就兩岸現狀言,「一中」就是「不獨」,「各表」就是「不統」。因此,一中各表,就是不統、不獨、不武的憑藉與實踐,亦即通稱的「維持現狀」。

就馬政府言,「一中各表」就是維護中華民國,堅持中華民國憲法。因為,中華民國憲法主張「憲法一中」,就是「不獨」;並維持兩岸分裂分治的現狀,即是「不統」。因此,馬總統說「支持九二共識,就是支持中華民國」,其潛台詞則是:「支持一中各表,就是支持不統不獨不武的兩岸政策。」

就北京言,原本對九二共識的認定,傾向於「各表一中」,而諱言「一中各表」;但在二○○八年出現「新機遇」後,已向「一中各表」靠攏。北京國台辦主任王毅今年三月二十六日(布胡「一中各表」熱線三周年)指出:「兩岸目前的良好關係,是體現一個中國的九二共識;儘管對於一個中國的涵義,雙方認知不同,但我們可以求同存異,這是九二共識的精髓所在。」王毅所稱「一個中國,求同存異」,就是「一個中國,各自表述」。

對北京來說,「九二共識」的重中之重是「反對台獨」,因此必以「反對台獨」與「堅持九二共識」並稱;而北京今日言反對台獨,是反對「正名制憲」的「法理台獨」,至於中華民國顯非「法理台獨」,而是「一個中國,求同存異」,反而是北京當局全力維持的「現狀」。

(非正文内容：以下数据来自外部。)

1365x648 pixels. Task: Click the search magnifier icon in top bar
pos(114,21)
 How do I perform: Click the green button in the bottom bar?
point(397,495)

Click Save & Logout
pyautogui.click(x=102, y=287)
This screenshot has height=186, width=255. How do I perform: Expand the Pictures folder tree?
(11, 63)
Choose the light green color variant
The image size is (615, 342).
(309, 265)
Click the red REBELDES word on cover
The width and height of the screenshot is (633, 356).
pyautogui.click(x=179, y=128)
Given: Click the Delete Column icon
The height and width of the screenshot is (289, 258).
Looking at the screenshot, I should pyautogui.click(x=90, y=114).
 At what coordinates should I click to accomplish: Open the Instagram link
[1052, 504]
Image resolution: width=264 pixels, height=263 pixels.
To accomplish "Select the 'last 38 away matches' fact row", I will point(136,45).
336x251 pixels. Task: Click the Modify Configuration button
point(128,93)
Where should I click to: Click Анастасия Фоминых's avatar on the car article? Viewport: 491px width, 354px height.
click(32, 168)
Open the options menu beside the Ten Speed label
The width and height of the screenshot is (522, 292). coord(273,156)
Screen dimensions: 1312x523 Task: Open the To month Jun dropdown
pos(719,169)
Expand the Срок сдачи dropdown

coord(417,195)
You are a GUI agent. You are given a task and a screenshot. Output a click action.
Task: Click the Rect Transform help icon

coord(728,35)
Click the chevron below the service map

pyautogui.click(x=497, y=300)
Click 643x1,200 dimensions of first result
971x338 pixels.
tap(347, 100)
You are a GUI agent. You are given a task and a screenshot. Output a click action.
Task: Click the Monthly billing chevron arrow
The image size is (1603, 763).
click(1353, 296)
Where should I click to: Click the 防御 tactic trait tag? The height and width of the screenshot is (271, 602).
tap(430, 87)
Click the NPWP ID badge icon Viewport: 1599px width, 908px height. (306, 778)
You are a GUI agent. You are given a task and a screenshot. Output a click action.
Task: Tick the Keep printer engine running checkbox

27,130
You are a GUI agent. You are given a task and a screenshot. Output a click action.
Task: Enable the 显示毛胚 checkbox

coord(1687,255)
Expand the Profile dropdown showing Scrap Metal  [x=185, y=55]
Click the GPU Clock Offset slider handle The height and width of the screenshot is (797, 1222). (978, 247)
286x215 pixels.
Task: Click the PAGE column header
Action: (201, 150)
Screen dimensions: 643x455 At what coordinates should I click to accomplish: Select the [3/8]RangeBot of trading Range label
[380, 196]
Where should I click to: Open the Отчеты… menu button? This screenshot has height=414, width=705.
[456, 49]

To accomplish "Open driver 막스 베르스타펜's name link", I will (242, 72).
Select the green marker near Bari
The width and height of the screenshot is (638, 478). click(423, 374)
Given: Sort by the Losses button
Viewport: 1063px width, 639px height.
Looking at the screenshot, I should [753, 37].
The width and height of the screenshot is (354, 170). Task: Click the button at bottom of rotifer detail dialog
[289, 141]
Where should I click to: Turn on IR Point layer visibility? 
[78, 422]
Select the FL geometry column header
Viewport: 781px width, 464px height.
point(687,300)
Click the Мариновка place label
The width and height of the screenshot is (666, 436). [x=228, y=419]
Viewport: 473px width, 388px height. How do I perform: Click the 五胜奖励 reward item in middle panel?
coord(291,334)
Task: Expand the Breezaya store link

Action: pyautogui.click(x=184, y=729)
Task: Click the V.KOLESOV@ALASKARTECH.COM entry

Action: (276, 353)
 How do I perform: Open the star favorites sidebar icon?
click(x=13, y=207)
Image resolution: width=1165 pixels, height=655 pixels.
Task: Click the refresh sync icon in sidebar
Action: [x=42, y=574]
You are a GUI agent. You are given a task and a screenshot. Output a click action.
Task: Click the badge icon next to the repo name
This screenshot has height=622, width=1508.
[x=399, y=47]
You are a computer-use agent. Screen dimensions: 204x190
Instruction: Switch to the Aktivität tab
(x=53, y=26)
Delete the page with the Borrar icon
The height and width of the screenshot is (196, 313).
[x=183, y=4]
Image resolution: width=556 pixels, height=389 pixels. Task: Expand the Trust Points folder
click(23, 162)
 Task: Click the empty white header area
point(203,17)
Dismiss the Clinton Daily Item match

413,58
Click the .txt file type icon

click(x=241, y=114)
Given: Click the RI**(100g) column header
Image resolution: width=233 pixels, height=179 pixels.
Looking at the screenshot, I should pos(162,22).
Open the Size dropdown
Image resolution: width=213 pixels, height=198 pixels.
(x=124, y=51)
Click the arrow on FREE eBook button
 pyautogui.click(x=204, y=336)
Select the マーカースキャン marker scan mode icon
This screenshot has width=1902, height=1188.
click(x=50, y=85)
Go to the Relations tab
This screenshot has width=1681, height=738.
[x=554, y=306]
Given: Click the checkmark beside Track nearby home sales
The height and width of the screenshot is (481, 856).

因為,北京亦知,中華民國的「不統/不獨/不武」,是維持兩岸「現狀」的無可取代的憑藉與實踐。

九二共識,對馬政府言,在主張「中華民國是一主權獨立的國家」,因此「不主張台獨」(不獨),而維持兩岸分裂分治的「不統」;就北京言,則九二共識的重點在「反對台獨」,但也因而接受了中華民國「不統」的現狀。所以說,「九二共識」無論是指「一個中國/各自表述」,或指「一個中國/求同存異」,皆是「不統/不獨/不武」的憑藉與實踐。這雖未必是終極方案,亦容非完美的方案,卻是六十年來相對最佳的方案,更是可使兩岸關係「由合理的過程到改善之目的」的唯一途徑。

因此,蔡英文反對「九二共識」雖言之輕易,只消一句「九二共識不存在」即可;但她若進一步要否定「一中各表」,即形同也否定了中華民國與中華民國憲法;因為,中華民國憲法(從增修條文看)即是一部承認兩岸現狀分裂分治的「一中各表」的憲法,這也是曾任陸委會主委及行政院副院長的蔡英文當年宣誓就職的基礎。蔡英文現今若主張「中華民國是流亡政府」,要玩「借殼上市」,自然就要否定「一中各表」的中華民國憲法;但她若否定中華民國憲法,何以參選中華民國總統?進一步言,蔡英文若否定「一中各表」,將如何主張「不統」?更難道要公開主張「台獨」?卻又如何主張「不武」?

當年是為了包裝「一中各表」,而採用「九二共識」這個膠囊;現在,由於對「九二共識」存不存在的爭議,反而掩蓋了對「一中各表」的理性探討。如今國人應思考的是:如果沒有「一中各表」,憲法「不獨」的原則若遭毀棄,將如何因應內外?而憲法「分裂分治」(不統)的憑藉若告失據,又將如何因應內外?更將如何維持「不統/不獨/不武」的兩岸「和平發展」架構?